▸ **PROBLEMS AND TASKS**:
- a) In the forum thread about the fursuit rock video, where did xcliber meet Clementine?
- b) Say whether each statement agrees with the forum thread about the fursuit rock video, and quote the words of the thread that decide it: (i) xcliber calls the video condescending to furries. (ii) Wyldfyre says the "This" button is not available to them. (iii) Ireful praises the song.

▸ **TEXT BLOCK**:
- - -

# Anybody see this fursuit rock video?



## JoeStrike (May 17, 2010)

Or is this old news already?

http://www.spin.com/articles/exclusive-new-pains-being-pure-heart-video#comment-59262

no condescension, no smirks - just 'suiters having fun...


----------



## xcliber (May 17, 2010)

I've seen it.
http://thefurststate.com/forums/thread-1559.html

And I've met one or two of them. It's relatively new and is not condescending to furries whatsoever.

Edit:
Also, redundant thread is redundant.

but yeah, it's epic win.


----------



## Wyldfyre (May 17, 2010)

xcliber said:


> it's epic win.


^


----------



## xcliber (May 17, 2010)

Wyldfyre said:


> ^



We have a "This" button for that. :V


----------



## Wyldfyre (May 17, 2010)

xcliber said:


> We have a "This" button for that. :V


I know, but it's not there for me...


----------



## Moonfall The Fox (May 19, 2010)

The white and orange one with goggles is an FAF member named, I think clementine.

And this video is win.


----------



## Steel the Wolf (May 19, 2010)

OMG! Awesome! Do you thing the world is finally getting it? Or is this just an example of the phenomena where people look at a bunch of fursuiters and go "Awwww... Cute!" and they when you say "Furry" they run away in horror?


----------



## xcliber (May 20, 2010)

Moonfall The Fox said:


> The white and orange one with goggles is an FAF member named, I think clementine.
> 
> And this video is win.



Yeah, it's Clementine. She's (He's? sry i forget) one of the ones I met at a furmeet in Delaware.


----------



## Moonfall The Fox (May 20, 2010)

that would be fun  so jealous.


----------



## Siddy (May 20, 2010)

And why is this Video not the link of that day?!?!?!


----------



## Ireful (May 20, 2010)

song is meh... but the video in a whole is really cute. Makes me wish things where more simple and innocent.


----------



## Irreverent (May 20, 2010)

Siddy said:


> And why is this Video not the link of that day?!?!?!



why not suggest it?


----------



## Vulpin Greeneye (May 21, 2010)

Oh yes, iÂ´ve seen it on youtube some days ago. It is a really cool video.


----------



## auzbuzzard (May 21, 2010)

I _hate_ it it's just so cute!! 

Perhaps there should be more songs or videos like this to promote the positive side of the fandom.


----------



## Debacle (May 22, 2010)

Well. That was epic, I'm glad it was linked, because if I didn't see it I would've been missing out :-D


----------

- - -

▸ **DATA PROVIDED**:
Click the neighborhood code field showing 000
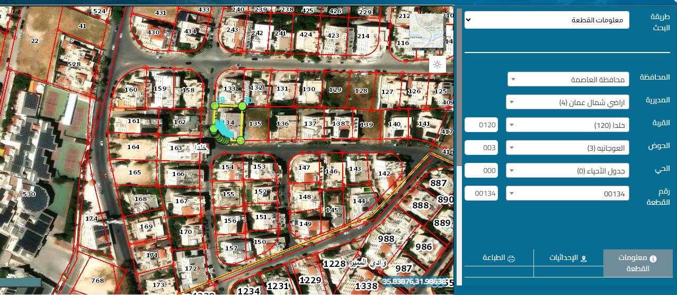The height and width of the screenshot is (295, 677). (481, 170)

- - -

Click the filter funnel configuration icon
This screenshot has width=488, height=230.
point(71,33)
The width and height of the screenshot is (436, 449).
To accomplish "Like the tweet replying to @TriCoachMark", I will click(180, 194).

- - -

▸ **EXERCISE ANSWERS**:
- a) At a furmeet in Delaware.

- b)
(i) No: "It's relatively new and is not condescending to furries whatsoever."
(ii) Yes: "I know, but it's not there for me..."
(iii) No: "song is meh..."